高橋 「プレアデス」は、監督の佐伯昭志さん、世界観を設計したコンセプトアートとキャラクター原案の菊地大輔さん、キャラクターデザインの大塚 舞さんが中心になって作っています。「魔女っ子」というフォーマットは、短い尺の中で、視聴者の方が物語やキャラクターを把握しやすくするために佐伯監督と菊地さんが採用しました。そのフォーマットの中で、自分たちが思うスバルの良さを映像イメージ的に変換して、アニメーションに入れ込んでいくという形になりました。スバル車そのままを入れたわけではないので、「わかる人にわかればいいな」というクリエイターのこだわりを逆に出せたらと。
―― スバル車をそのまま入れるのではなく、イメージ的に変換したのは、作品性を損なわないようにという狙いですね。
高橋 はい。すばるたちが活躍する学園ものの中で、そのモチーフだけが浮いてしまわないようにしました。でも、ひとつだけ、その流れに逆らった個所があるんです。すばるたちが空を飛ぶときに杖が発するエンジン音ですが、ここにはスバルのエンジン音をそのまんま入れています。入れてみようかと提案をしたのは佐伯監督なんですが、僕も賛成しました。
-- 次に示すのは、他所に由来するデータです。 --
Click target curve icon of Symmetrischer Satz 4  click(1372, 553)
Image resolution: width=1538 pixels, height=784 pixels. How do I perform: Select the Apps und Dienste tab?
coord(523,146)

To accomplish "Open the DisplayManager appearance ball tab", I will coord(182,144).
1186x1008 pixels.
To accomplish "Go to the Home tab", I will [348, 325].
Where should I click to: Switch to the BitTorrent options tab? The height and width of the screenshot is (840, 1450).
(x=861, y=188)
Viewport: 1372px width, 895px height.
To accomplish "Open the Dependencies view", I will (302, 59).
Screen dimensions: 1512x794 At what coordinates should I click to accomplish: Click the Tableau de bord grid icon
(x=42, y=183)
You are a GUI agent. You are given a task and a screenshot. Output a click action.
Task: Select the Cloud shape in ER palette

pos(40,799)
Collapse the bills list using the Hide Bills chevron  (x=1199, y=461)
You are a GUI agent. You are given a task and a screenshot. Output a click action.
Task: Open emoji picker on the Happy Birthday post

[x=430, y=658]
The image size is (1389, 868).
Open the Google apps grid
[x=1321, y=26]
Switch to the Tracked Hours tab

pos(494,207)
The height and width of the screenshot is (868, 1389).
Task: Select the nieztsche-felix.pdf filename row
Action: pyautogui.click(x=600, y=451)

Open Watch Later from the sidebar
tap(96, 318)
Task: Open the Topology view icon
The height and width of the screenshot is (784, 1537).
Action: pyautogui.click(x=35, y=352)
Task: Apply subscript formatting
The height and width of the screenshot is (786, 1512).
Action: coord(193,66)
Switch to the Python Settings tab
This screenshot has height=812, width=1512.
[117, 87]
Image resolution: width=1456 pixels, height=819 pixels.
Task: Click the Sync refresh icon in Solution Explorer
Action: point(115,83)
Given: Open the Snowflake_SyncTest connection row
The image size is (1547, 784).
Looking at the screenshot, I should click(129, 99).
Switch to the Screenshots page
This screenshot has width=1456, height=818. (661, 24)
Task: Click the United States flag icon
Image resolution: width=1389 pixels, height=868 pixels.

―― 「浮いてしまう」と思いつつ、なぜエンジン音をそのまま入れたのでしょうか。
高橋 これはガイナックスだけの課題というわけではないのですが、自分たちの作りたいものだけを一番に考え過ぎると、お客さまに対して伝わりにくくなってしまうという側面があります。「わかる人にはわかる」という形だけを連ねていくと、今回の場合はただの「GAINAXが作ったアニメ」になってしまい、「スバル」との関連性が損なわれてしまう。それではこのプロジェクトの意味がなくなってしまいます。生のエンジン音に関しては、確実にアニメと合わないだろうと誰もが思う部分だったので正直ダビングの現場まで悩んだのですが、豪快に入れていただきました。これが逆に違和感となって、映像としてはお客さまに特に印象付けた部分になったかと思います。GAINAXのアニメと、スバルとの融合。映像として、ひとつの挑戦でした。
(C)FUJI HEAVY INDUSTRIES / GAINAX / S×G アニメプロジェクト実行委員会
「みんな」でイメージを共有する
―― スバルの鈴木さんから、木造の廃校で合宿をしたともうかがいました。
高橋 それは、菊地さんが「アニメーションの参考にするような古い木造校舎を実際に見たい」と言ったことから始まったんです。そこで僕も、じゃあみんなで行こうと思い立って、うちのスタッフだけでなく、みなさんにも参加をお願いしました。
―― 鈴木さんによると、大変な場所だったそうですね。“クライアントさん”をそういう場所に呼ぶということにも驚きました。
高橋 そうですか(笑)。僕らにはクライアントだからどうという考え方はなくて、ものづくりをする上では同じ「みんな」であり「仲間」なんですね。そこに集まる人は同じ言葉を発することができるし、イメージ共有もできる。そう考えています。まあ、実際に廃校に着いたときには、何でこんな汚いんだろうって、みんなそれぞれ本音を言うんですよ。何で俺らここに来なきゃいけないんだろうって。「俺、クライアントだぞ」「俺、電通でお金を払っている側なんだけどな」とか(笑)。でもまあ、彼らから「何だかよくわからないけど面白いよね」というふうに言われたから、それで良いのかなと。
―― 「よくわからないけど、面白い」ですか。
高橋 なぜ合宿をしたのかというと、作り手側として「みんなでワクワクする」という気持ちの盛り上がりが欲しいのと、実際訪れてその場の雰囲気をプレアデスの世界観に反映させたかったからです。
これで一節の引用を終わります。